The Celtics practiced at the Auerbach Center Sunday afternoon — a rare occurrence during the month of January due to their demanding game schedule.
Here’s what you missed:
Kyrie Irving: After missing two games due to eye irritation and inflammation, Irving practiced with the team and was removed from the injury report.
Marcus Morris: Morris also practiced with the team, though his status for Monday night’s game against the Brooklyn Nets is not as certain as Irving’s. Coach Brad Stevens said Morris “looked great,” but whether he is able to play depends on how he feels.
Morris, who missed Friday’s game against the Mavericks with a neck strain, said he “probably more than likely” will play Monday. (According to the injury report, his official status is probable.) He said his neck is better, albeit still a little sore and stiff, equating the discomfort to the feeling one has after sleeping the wrong way.
Robert Williams: Monday could be the game Williams returns to the court after missing Boston’s last five games with a left groin strain. Williams said he’s taking things “day-by-day” and “rehab session-by-rehab session.”
“I had imaging done,” he told reporters. “Luckily, it came back clean. Thank God.”
Aron Baynes: Though he did not participate in team drills, Baynes was at practice. Stevens said his activity has been limited to shooting and various conditioning exercises. Baynes is approaching the three-week mark in the recovery process for his broken left finger and is scheduled to visit the doctor for a re-evaluation early this week. The initial timetable for return was four to six weeks.
Brad Stevens does not seem concerned about the low number of free-throw attempts.
The Celtics rank 28th in the league in free-throw attempts, getting to the line just an average of 19.8 times per game. Though Stevens places an emphasis on driving the ball and getting to the rim more, the team’s low free-throw rate doesn’t faze him.

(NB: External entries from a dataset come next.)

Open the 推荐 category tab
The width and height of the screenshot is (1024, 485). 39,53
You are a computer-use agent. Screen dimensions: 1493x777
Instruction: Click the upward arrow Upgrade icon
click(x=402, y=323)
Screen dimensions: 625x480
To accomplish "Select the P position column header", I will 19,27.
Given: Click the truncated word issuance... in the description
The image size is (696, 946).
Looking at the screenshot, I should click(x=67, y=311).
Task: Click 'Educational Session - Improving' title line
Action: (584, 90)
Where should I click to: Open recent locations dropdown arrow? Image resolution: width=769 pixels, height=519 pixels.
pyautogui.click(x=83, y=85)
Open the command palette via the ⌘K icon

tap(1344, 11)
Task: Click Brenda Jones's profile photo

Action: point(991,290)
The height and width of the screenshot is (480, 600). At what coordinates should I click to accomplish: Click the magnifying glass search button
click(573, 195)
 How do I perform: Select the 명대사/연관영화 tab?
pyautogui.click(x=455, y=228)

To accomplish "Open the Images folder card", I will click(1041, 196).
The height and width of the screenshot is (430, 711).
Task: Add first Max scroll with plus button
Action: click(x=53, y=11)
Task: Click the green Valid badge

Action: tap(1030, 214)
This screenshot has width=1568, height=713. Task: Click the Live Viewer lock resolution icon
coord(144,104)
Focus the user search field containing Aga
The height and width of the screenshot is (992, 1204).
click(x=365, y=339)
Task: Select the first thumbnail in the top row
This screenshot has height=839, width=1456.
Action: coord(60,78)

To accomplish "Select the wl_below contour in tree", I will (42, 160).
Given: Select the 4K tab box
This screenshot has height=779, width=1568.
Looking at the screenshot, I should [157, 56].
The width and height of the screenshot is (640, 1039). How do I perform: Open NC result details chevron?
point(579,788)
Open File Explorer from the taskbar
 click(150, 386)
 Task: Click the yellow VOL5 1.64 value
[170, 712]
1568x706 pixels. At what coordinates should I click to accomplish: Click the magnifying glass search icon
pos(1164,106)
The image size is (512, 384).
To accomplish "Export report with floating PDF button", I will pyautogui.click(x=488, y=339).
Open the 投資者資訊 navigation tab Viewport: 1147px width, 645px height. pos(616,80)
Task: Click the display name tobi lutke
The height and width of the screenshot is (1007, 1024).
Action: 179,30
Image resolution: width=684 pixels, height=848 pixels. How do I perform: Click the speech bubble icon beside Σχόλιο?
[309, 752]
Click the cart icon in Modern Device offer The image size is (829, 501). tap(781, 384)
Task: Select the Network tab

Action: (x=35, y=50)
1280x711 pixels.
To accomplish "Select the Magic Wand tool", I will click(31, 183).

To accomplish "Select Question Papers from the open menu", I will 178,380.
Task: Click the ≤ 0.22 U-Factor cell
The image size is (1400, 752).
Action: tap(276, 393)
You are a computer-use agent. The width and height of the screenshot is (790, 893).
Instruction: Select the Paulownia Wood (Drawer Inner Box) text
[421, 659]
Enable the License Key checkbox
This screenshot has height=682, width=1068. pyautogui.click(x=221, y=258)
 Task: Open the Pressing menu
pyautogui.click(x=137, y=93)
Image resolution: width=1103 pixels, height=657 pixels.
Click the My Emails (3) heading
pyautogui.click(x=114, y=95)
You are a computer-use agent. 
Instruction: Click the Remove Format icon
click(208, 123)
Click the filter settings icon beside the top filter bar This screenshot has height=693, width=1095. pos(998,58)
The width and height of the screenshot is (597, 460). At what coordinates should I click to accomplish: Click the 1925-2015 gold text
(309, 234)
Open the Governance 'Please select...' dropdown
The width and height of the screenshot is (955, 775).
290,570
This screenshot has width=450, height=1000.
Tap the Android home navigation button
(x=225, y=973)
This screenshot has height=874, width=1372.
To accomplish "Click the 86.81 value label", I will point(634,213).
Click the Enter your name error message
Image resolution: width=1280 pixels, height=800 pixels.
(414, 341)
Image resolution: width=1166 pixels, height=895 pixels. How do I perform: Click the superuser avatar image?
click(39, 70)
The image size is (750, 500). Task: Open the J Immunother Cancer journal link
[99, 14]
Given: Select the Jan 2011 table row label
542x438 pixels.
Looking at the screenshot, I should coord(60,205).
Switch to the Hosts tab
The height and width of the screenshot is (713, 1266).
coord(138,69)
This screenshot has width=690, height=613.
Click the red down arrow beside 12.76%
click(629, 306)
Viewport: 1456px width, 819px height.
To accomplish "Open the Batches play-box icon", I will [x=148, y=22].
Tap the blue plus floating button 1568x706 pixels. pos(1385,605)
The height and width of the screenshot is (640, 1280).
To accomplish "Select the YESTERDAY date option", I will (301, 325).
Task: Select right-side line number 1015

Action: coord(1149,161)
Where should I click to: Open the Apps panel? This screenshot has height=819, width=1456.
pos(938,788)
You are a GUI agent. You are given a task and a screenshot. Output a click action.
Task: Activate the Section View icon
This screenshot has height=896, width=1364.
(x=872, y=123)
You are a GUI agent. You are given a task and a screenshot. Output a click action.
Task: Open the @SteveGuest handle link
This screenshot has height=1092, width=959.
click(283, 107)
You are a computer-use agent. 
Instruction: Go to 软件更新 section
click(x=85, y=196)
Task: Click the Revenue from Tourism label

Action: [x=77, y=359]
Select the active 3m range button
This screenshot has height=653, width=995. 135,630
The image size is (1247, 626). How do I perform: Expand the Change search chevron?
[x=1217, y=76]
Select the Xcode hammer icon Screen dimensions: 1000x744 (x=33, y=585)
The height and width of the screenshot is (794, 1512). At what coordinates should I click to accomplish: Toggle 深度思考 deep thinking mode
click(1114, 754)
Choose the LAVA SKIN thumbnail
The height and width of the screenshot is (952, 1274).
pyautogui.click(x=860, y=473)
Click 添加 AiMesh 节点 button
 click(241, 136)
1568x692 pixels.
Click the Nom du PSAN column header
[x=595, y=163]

“We don’t have a ton of guys that are going to get a ton of free throws,” Stevens said. “We got some, but if we just force that issue into trying to be something we’re not or trying to make haphazard plays at the rim, that’s when you end up getting blocked, you end up missing kick-outs, you end up missing layups, and it goes the other way and they score.”
Robert Williams has a very relatable problem.
Playing right into his “Time Lord” nickname, Williams said the biggest difference between playing in the NCAA and the NBA is that he often forgets what day of the week it is. The 20-year-old rookie said he also has mixed up hotel room numbers with ones from previous road trips.
“This might sound funny, but I literally don’t know the days of the week,” Williams said. “Like, I promise, I couldn’t tell you what today is.”
Kyrie Irving offered another indication that he plans to stay in Boston.
After announcing to a group of season-ticket holders in October that he plans on re-signing in Boston, Irving has dropped a few reinforcements throughout the season confirming his decision. On Sunday, while speaking about playing with a more consistent Gordon Hayward, he noted he is looking forward to that opportunity “not just for now but for a few years down the line.”
He knows it’s easier said than done, but Brad Stevens wants his players to ‘control what [they] can control.’
When assessing individual inconsistencies, Stevens said it’s important for the coaching staff to remember making an impact can be more challenging for players logging fewer minutes.
“When you know your time on the court is unlimited until you wear out, it’s an easier way to play,” he said. “That’s why I think it’s so important for us as coaches to understand the guys that are playing less or really sporadically, that’s really hard to do, to be as effective as you are when you’re getting unlimited opportunity.”
As players navigate fluctuating lineups and subject-to-change roles, Stevens advises them to “focus on the task at hand in that moment.” He gave extra props to guys like Semi Ojeleye, Brad Wanamaker, and Guerschon Yabusele for being able to turn in “special performances” on nights when their playing time is unpredictable.
“The guys that come off the bench all have it a little bit tougher than the guys that start,” he said. “The guys that play once every three games and don’t know when they’re going in, they’ve got it, by far, the toughest.”